As financing companies in the skilled nursing space have taken note of a more stable flow of funding from state and federal entities at this point in the pandemic, many believe now is the time to set long-term goals and start planning for the future again.
Operators are breathing a sigh of relief too; borrowers are beginning to staff for full occupancy with the help of state and federal funds, while others are making capital improvements and finally taking the leap into expanded service lines, according to Brent Holman-Gomez, senior vice president for Cambridge Realty Capital.
Skilled Nursing News and Holman-Gomez discussed how increased Medicaid funding across multiple states is playing a crucial role in executive outlook on the industry.
To name a few, Illinois’s $700 million in facility staffing incentives, implemented this year, involve a data-driven staffing ratio program and wage incentive initiative – specifically the CNA tenure and promotion payments program to increase and maintain wages for certified nursing assistants.
Texas, Kentucky and North Carolina all have continued their Medicaid percentage increase at least through the end of the year at 12%, 12% and 15%, respectively.
Cambridge provides FHA-insured HUD loans, conventional financing and investments and acquisitions and is one of the leading specialized senior housing and health care debt and equity capital providers.
The Chicago, Ill.-based firm closed 500-plus senior housing transactions totaling more than $6.5 billion.
The interview has been edited for length and clarity.
We know that states increased their Medicaid rates by, in some cases, 15% in order to meet costs associated with the pandemic, and now inflationary costs. Are these transitioning to a more permanent increase?
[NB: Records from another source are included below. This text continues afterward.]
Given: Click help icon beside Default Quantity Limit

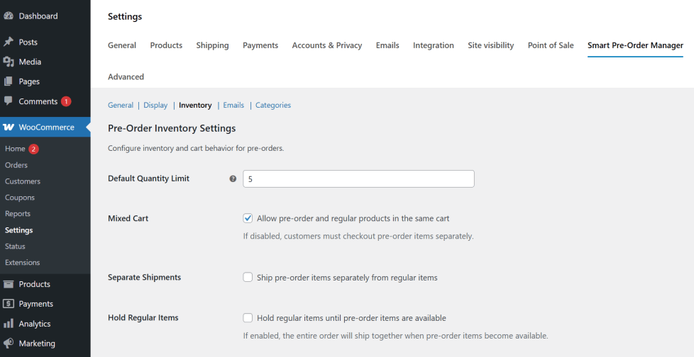Looking at the screenshot, I should tap(233, 179).
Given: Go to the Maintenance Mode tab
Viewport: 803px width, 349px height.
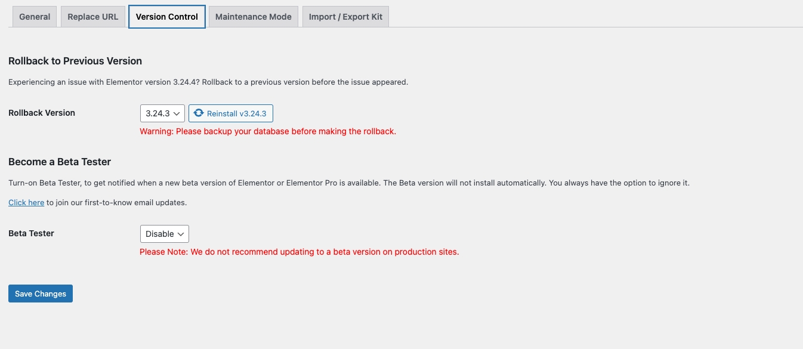Looking at the screenshot, I should tap(254, 17).
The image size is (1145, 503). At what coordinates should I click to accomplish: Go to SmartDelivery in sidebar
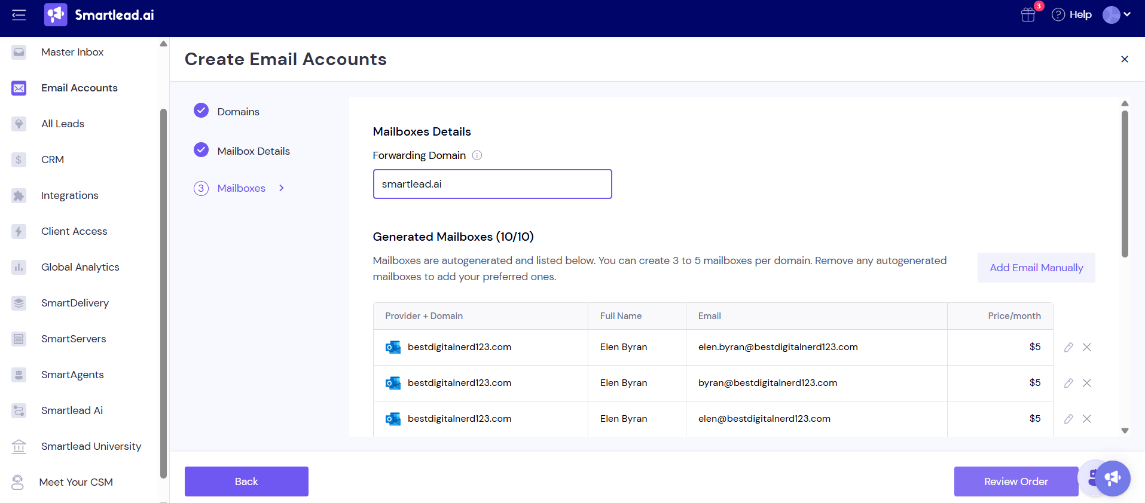coord(75,303)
What we’re seeing is that some of these increases are actually permanent, they are regular rate increases, just the regular update for the upcoming fiscal year. These temporary, or stimulus-oriented, stopgap measures are transitioning into regular payment structures that people can run their business and make decisions on.
What was the sector outlook like prior to this change in funding?
The states were funding things on a stop-gap basis. The federal government was doing the same thing with the [Paycheck Protection Program (PPP)] loans. What we saw many nursing homes do, particularly a year ago, was not accept new residents. They were keeping their occupancy artificially low because of the fact that they couldn’t attract workers to care for the people in the beds.
They’ve been taking money that would have been used for long-term planning and capital improvements to the buildings, and putting it into staffing, particularly wages.
And now?
In many states, with many of these programs, they’ve given a specific plan for how they’re going to compensate providers to pay their staff and to cover wages. That element has always been the largest expense component of nursing facilities; it’s been out of control for the last couple of years.
There’s now an ability to say, ‘I know that I’m going to get this. I know that there’s this layer of income that’s coming specifically for that purpose and can meet my needs and staffing. Now I can go back and look at backfilling these other departments and other elements of the dining program, make sure I’ve got enough medical supplies on hand.’
How does that translate to what you’re seeing at Cambridge?
Clients that have been in floating rate and variable rate mortgages, nobody could underwrite them, give them a permanent mortgage solution that might be less expensive because the income stream that they had was all temporary stimulus-oriented income.
Now that some of that income has become more regular, people are saying ‘I want to get out of this variable rate.’ We all know interest rates are going up and people want to get into a more permanent debt structure.
So operators are getting into more permanent financing right now?
Operators are now able to make decisions like, ‘I have control of my business now, I would like to get out of this landlord relationship that I have and own the building,’ which many times can be at a lower cost than paying the lease payment to rent the building.
With the regular income cash flow, they know how it’s going to work for years going forward. They can make those kinds of plans.
Any other noteworthy capital projects baked into more permanent financing?
Sometimes you have to renovate a room and get the special chairs for a dialysis procedure. We might fund those as part of an overall mortgage change that’s occurring.
Operators are taking the opportunity to expand service lines like dialysis?
Before the pandemic started, for some of these services like dialysis, instead of residents going out of the facility to get that level of care [operators were bringing] that care into the facility – it was gaining momentum but somewhat paused during the pandemic. There’s also been psychiatric evaluation and support.
There are all these ways that you can improve care, but you’ve got to have a sustainable, regular business income in order to be able to take advantage of those things.
Any other investments operators are looking into?
Programs where you can understand how somebody’s physicality is going to respond, if they have a particular need based on their genetic makeup that can inform health care decisions.
Do you have any parting advice for operators in terms of financing for the future?
It is still a good time to borrow money. The fact that you have a stable revenue stream means that you can now break out of the reactionary method of running your business that you’ve been in for the last couple of years and be able to look forward at what would actually allow you to provide, more residents with care and provide better care to meet your community needs.